↓↓↓
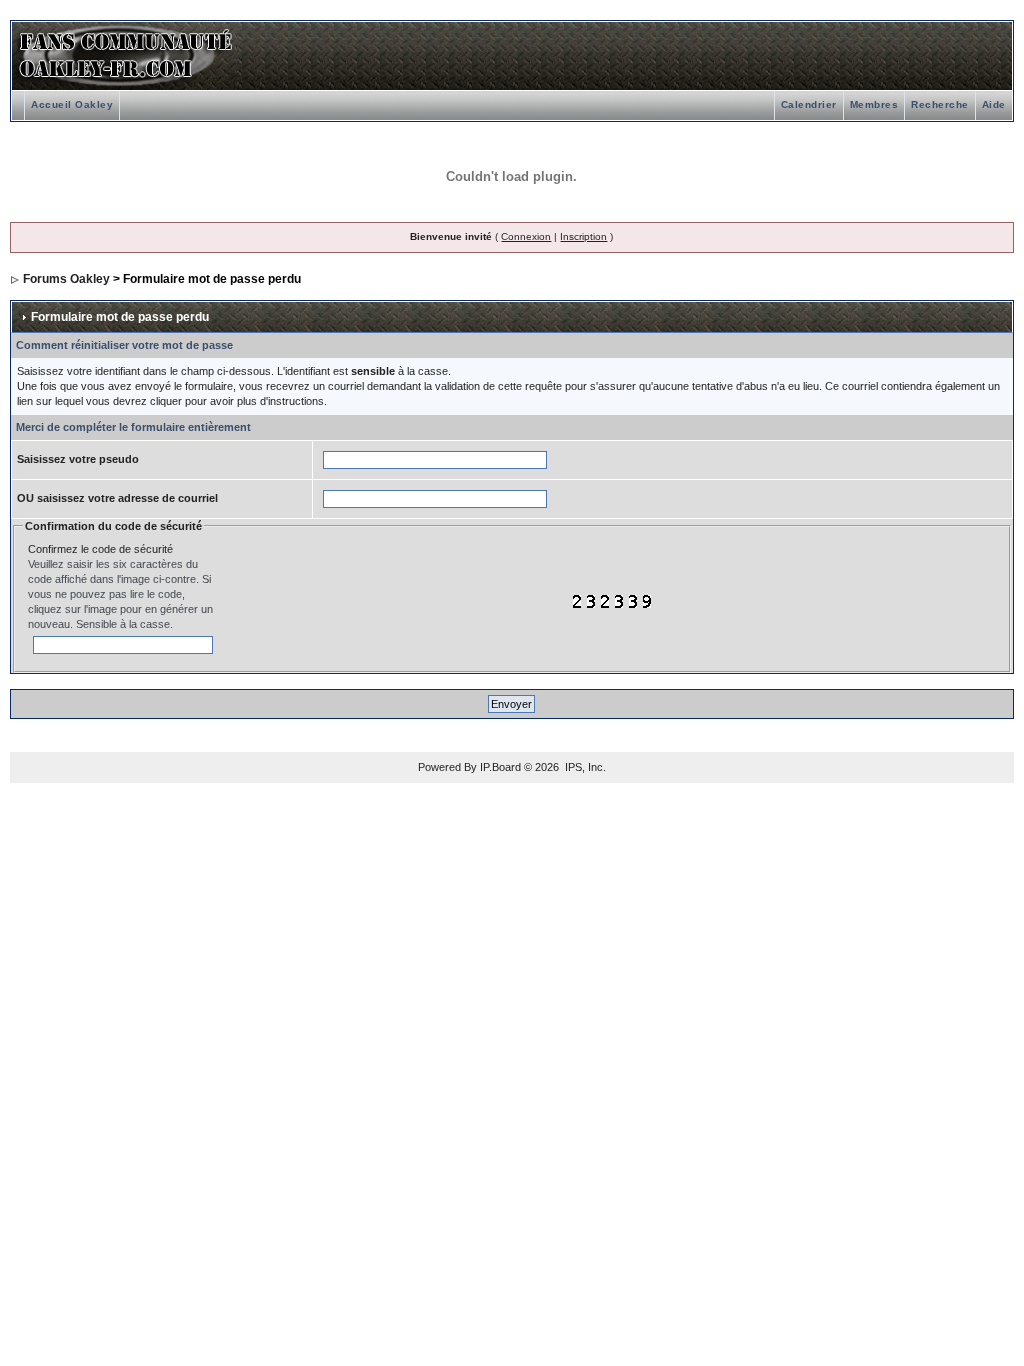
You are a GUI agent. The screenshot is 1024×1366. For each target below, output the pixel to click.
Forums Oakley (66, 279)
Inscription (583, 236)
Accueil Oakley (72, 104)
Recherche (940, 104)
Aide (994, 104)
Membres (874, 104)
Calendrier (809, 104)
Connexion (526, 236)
↑↑↑
↓↓↓
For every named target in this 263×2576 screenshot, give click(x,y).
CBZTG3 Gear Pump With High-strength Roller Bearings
↑↑↑
↓↓↓
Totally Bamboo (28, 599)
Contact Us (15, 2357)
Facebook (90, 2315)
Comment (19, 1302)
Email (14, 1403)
↑↑↑
The problem: What is needed is a verbatim copy of every line in the records above from the one containing "You are a GUI" down to the one containing "Connexion (526, 236)", both included, and nothing more.

Solution to this task:
You are a GUI agent. The screenshot is 1024×1366. For each target below, output the pixel to click.
Forums Oakley (66, 279)
Inscription (583, 236)
Accueil Oakley (72, 104)
Recherche (940, 104)
Aide (994, 104)
Membres (874, 104)
Calendrier (809, 104)
Connexion (526, 236)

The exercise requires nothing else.